Mitch McConnell is well into his fourth decade in the U.S. Senate. Surely he knows better.

The Kentucky Republican, who as Senate majority leader was Donald Trump’s point man in that chamber of Congress, apparently let hubris get the better of him this past week. In a news conference responding to Major League Baseball’s decision to move it All-Star Game out of Georgia to protest its new voter suppression laws and other corporations’ statements condemning those laws, McConnell essentially told them to mind their own business.

“My warning, if you will, to corporate America is to stay out of politics. It’s not what you’re designed for,” he announced.

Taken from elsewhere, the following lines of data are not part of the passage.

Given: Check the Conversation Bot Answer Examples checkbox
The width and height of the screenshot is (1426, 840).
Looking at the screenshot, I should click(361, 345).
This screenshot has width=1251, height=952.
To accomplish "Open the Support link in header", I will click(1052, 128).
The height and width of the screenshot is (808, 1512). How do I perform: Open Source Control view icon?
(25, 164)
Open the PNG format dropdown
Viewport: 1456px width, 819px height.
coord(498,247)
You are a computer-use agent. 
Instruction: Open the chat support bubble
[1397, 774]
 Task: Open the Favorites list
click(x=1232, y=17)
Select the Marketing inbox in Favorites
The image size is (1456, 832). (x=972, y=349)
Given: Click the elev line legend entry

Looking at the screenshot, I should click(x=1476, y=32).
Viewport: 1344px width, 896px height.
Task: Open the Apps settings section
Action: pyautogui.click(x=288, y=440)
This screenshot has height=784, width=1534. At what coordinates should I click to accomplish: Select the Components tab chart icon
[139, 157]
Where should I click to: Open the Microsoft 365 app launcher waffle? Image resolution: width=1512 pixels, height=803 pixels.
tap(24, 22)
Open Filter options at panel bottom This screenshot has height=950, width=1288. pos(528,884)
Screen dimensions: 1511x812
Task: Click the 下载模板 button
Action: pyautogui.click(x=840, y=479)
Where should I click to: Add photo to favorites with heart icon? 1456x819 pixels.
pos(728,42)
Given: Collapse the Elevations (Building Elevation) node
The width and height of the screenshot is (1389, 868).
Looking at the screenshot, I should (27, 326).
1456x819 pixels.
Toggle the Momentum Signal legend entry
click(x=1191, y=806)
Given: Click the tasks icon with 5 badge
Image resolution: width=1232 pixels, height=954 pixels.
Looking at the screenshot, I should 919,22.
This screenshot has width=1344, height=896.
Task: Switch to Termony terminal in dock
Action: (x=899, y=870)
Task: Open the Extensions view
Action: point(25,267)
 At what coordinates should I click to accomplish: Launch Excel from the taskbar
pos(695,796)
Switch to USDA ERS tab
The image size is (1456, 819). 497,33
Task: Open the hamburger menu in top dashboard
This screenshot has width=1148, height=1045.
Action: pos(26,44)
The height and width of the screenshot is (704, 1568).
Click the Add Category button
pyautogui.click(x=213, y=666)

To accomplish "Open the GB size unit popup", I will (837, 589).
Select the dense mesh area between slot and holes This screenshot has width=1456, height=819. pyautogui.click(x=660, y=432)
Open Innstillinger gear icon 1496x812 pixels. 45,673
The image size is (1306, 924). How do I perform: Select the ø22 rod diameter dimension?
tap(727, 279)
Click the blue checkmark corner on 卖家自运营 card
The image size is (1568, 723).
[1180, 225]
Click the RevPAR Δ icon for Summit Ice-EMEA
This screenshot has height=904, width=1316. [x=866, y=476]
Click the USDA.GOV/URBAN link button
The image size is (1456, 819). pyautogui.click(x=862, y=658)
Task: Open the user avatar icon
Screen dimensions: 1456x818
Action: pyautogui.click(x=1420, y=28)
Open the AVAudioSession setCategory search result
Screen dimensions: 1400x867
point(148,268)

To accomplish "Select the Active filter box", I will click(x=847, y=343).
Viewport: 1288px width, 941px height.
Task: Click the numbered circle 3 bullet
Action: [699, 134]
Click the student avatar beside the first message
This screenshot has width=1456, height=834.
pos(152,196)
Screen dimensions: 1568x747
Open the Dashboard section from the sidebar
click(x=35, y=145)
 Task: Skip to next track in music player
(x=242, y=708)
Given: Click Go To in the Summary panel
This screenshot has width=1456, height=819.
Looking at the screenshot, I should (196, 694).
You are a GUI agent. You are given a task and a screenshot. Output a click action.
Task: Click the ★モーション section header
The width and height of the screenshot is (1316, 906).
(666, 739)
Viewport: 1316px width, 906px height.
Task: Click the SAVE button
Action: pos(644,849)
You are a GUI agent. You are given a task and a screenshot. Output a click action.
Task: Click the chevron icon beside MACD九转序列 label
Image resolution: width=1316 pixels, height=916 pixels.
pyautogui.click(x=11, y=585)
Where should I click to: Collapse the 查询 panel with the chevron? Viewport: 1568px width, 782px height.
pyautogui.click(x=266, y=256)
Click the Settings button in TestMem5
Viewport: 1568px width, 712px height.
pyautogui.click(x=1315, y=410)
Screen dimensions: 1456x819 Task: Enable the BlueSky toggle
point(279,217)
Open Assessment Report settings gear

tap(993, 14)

Afterward McConnell made an awkward effort to both backtrack and reassert his position, apparent on suggestions that offending major corporations like Coca-Cola and Delta Airlines, which he called out specifically, might rethink their political contributions to McConnell and other Republicans, the senator said he wasn’t talking about contributions. Shut up and send us your money, was the tacit message.

McConnell has to know that donations themselves are political statements.

That is true from the summit of Capitol Hill to local city halls and school boards.

The injection of resources into the political arena isn’t always made just because corporate leaders like a certain person or party. They are strategic investments in the people whom those corporate leaders believe will be best for business, such as supporting candidates who fight against regulation or higher corporate taxes.

Obviously, these businesses expect something in return for their investment, and they have plenty of muscle if they choose to flex it — a fact McConnell seemed to acknowledge later in the week.

“I didn’t say that very artfully yesterday,” he said Wednesday. “They’re certainly entitled to be involved in politics.”

Even locally, political donations usually are strategic. A building contractor can donate to a pro-business city or county commission candidate who is facing an environmentalist who wants to keep as much land pristine as possible. One of the most common statements made through such donations is, “Remember us when you’re bidding out your next major contract.”

Why else would contracting and engineering companies in Houston and other cities be so interested in Rio Grande Valley races?

Trump himself gave the best response, when asked why he donated to both candidates in many campaigns:

“Because it works.”

Companies can’t be expected to send cash and keep quiet, however. Public statements can be acts of self-preservation. Companies such as Chick-fil-A and Hobby Lobby, for example, have faced boycotts after funding controversial causes or legislation. Corporate officials will want their customers and potential customers if they don’t agree with actions taken by those they’ve already supported.

And, of course, they can rethink that support of those actions are especially troublesome.

All this is no secret to a political veteran like Mitch McConnell. Money talks, and it buys people the right to use a bullhorn if they wish.